3D plausible orbital stability close to asteroid (216) Kleopatra

Abstract

Recent data processing showed the existence of a difference that can reach 25 per cent for the dimensions of asteroid (216) Kleopatra between the radar observations and the light curves. We rebuild the shape of (216) Kleopatra from these new data applying a correction's factor of the size of 1.15 and estimate certain physical features by using the polyhedral model method. In our computations, we use a code that avoids singularities from the line integrals of a homogeneous arbitrary shaped polyhedral source. Then, we find the location of the equilibrium points through the pseudo-potential energy and zero-velocity curves. The behaviour of the zero-velocity curves differ substantially if we apply a scale size of 1.15 relative to the original shape of (216) Kleopatra. Taking the rotation of asteroid (216) Kleopatra into consideration, the aim of this work is to analyse the stability against impact and the dynamics of numerical simulations of 3D initially equatorial and polar orbits near the body. As results, we show that the minimum radii are more suited for the stability against impact.
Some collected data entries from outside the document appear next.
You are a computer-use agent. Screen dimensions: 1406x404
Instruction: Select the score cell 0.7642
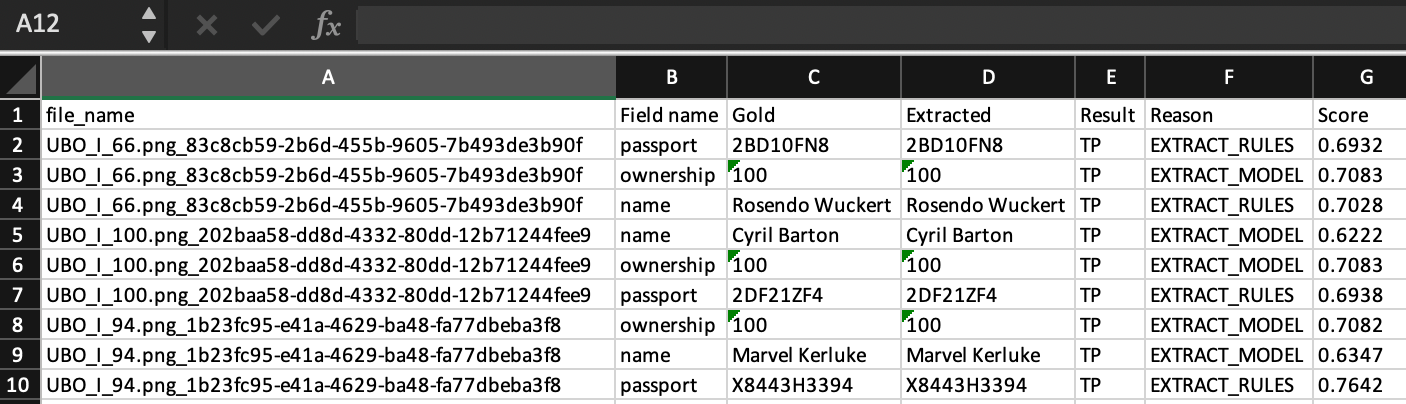1359,385
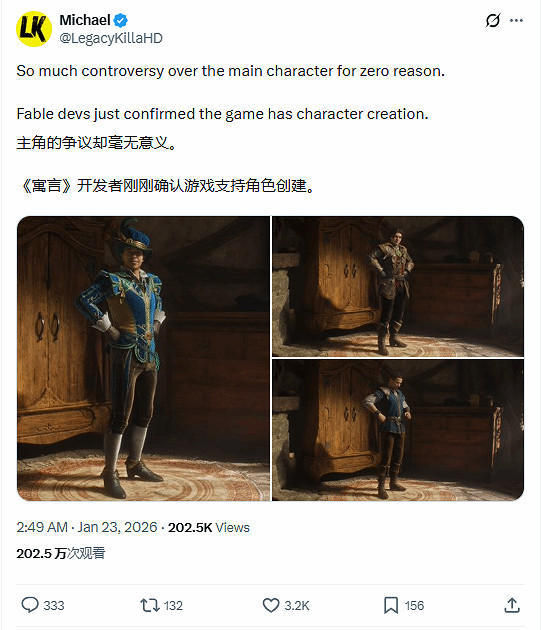Click the reply speech bubble icon
Image resolution: width=541 pixels, height=630 pixels.
[x=30, y=605]
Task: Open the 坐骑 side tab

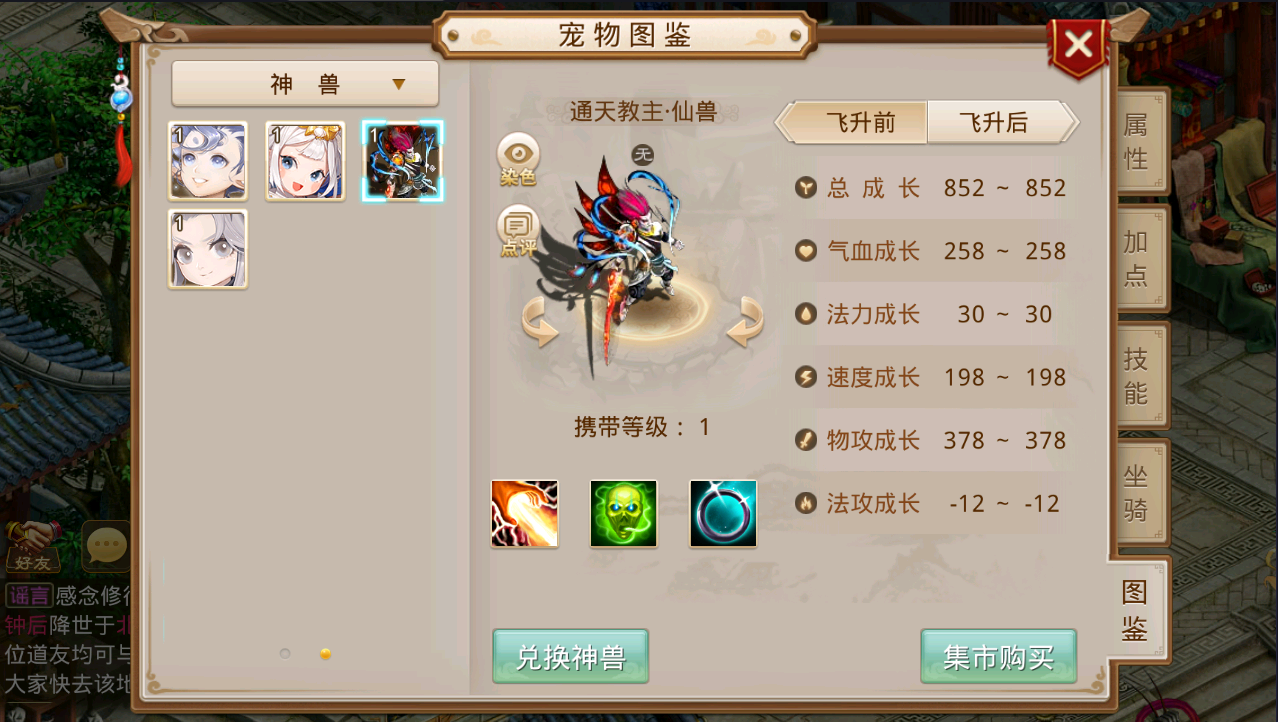Action: [1137, 492]
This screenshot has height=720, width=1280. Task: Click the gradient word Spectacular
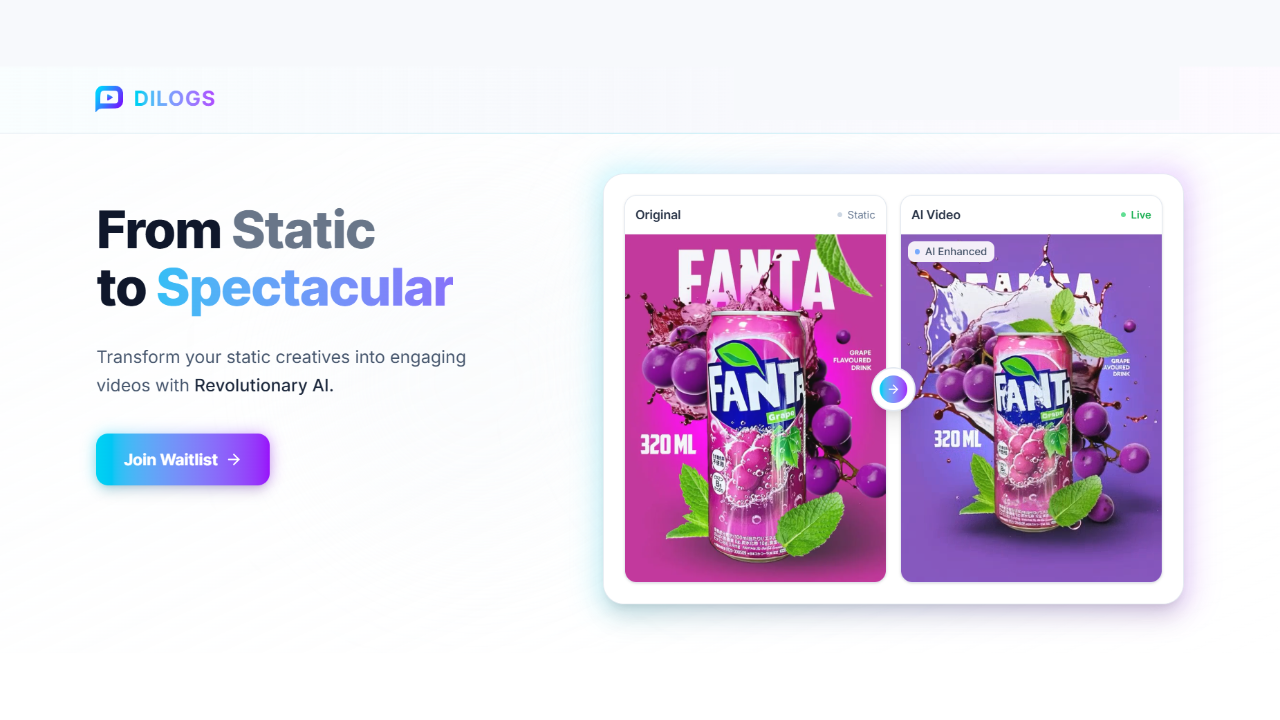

We find also that the minimum radius for direct, equatorial circular orbits that cannot impact with (216) Kleopatra surface is 300 km and the lower limit on radius for polar circular orbits is 240 km. Stable orbits occur at 280 km for equatorial circular orbits despite significant perturbations of its orbit. Moreover, as the orbits suffer less perturbations due to the irregular gravitational potential of (216) Kleopatra in the elliptic case, the most significant result of the analysis is that stable orbits exist at a periapsis radius of 250 km for initial eccentricities e<inf>i</inf> = 0.2 in both cases. Finally, the polar orbits with eccentricities ranging between 0.1 and 0.2 appear to be more stable.